Ini adalah sebuah kemungkinan. Berkumpulah dengan satu grup kolega-kolega anda dan
lihatlah film ‘Dead Poet Society’. Pertama-tama, anda bisa mengidentifikasi dan
mengkritik worldview yang jelas di dalam film tersebut dan yang berakibat di benturan
keras gaya mengajar dan nilai-nilai. Kedua, anda bisa mendiskusikan bagaimana, melalui
worldview yang menurut Alkitab secara autentik, anda akan menangani situasi
pendidikan yang digambarkan di dalam film ini.

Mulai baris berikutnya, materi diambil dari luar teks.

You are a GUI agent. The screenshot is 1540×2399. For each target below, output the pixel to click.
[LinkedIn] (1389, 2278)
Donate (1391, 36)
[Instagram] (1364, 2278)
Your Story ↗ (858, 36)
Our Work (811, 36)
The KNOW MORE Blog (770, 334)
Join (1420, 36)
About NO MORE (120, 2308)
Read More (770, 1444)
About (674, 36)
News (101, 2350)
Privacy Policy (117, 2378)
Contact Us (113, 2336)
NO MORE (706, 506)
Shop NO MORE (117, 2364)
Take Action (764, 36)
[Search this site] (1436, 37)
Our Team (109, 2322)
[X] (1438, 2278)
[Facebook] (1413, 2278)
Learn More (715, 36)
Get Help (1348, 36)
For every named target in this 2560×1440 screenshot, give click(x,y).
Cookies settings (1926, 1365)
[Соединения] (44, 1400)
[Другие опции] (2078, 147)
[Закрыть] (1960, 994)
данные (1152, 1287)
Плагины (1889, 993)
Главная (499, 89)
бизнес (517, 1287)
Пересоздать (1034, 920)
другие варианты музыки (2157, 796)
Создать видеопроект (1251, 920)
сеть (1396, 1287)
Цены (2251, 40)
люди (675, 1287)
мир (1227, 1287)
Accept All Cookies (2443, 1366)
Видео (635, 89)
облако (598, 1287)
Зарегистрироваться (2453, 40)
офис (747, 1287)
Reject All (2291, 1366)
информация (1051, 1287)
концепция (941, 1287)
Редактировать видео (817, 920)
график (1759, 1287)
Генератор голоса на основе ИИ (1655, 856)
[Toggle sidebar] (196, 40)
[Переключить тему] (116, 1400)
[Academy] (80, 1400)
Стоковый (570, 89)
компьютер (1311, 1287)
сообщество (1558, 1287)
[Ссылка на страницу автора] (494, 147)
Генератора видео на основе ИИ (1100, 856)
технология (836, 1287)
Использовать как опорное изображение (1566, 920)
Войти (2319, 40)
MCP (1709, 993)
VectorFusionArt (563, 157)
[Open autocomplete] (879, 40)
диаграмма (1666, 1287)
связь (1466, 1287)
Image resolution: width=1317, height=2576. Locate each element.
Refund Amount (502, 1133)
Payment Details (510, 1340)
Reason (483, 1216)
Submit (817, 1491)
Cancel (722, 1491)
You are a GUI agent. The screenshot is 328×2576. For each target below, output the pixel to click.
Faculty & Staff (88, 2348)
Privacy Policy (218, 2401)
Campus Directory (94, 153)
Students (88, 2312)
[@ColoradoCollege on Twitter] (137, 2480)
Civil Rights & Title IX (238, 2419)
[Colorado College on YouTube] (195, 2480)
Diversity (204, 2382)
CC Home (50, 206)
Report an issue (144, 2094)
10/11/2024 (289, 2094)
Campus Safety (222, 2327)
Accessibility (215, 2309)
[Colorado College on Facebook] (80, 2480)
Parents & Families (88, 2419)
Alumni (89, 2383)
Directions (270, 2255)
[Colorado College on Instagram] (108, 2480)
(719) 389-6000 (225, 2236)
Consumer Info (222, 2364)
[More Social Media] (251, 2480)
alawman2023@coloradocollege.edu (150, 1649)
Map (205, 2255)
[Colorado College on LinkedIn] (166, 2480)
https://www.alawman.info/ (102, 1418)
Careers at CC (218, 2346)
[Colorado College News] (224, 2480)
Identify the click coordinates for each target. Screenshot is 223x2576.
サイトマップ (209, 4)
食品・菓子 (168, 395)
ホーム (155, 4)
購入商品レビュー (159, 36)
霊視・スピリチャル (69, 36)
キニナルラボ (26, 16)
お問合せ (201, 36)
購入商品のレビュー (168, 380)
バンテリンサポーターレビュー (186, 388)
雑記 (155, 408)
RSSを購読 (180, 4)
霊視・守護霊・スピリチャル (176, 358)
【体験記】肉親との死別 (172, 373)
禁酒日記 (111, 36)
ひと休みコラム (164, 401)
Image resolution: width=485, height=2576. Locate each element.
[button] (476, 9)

Dan hal tersebut akan , secara tidak bisa
dihindari, mengantar anda ke sebuah perbincangan mengenai worldview dan pengaruh
mereka ke dalam seting sekolah anda.

Dr. Richard J. Edlin

References

Colson, C. (1999). How now shall we live? Wheaton. IL: Tyndale

Edlin, R & Thompson R (2006). What’s with the ‘reformed’ idea in Christian education. In
R. Edlin & J. Ireland (Eds.). Engaging the culture: Christians at work in education (pp. 1-6)

Guinness, O. (2003). The Call: Finding and fulfilling the central purpose of your life.
Nashville, TN: W. Publishing.

National Institute for Christian Education, (2006). ED 501 Study Guide [Course Material].
Agnes Banks, NSW: Author

Pearcy, N.R (2004). Total Truth: Liberating Christianity from its cultural captivity.
Wheaton. IL: Crossway

Plantinga, C. (2002). Engaging God’s World: A Christian vision of faith, learning and
living. Grand Rapids, MI: Eerdmans
Postman, N. (1995). The End of Education: Redefining the value of school. New York:
Vantage Books

Redeemer University College. (2003). The Cross and our calling. Ancaster, Canada:
Author

Walsh, B.J & Middleton, J.R (1984). The transforming vision: shaping a Christian
worldview. Downers Grove, IL: InterVarsity Press.

Wolters, AM (2005), Creation Regained: Biblical basis for a reformational worldview


(2nd ed.) Grand Rapids, MI: Eerdmans.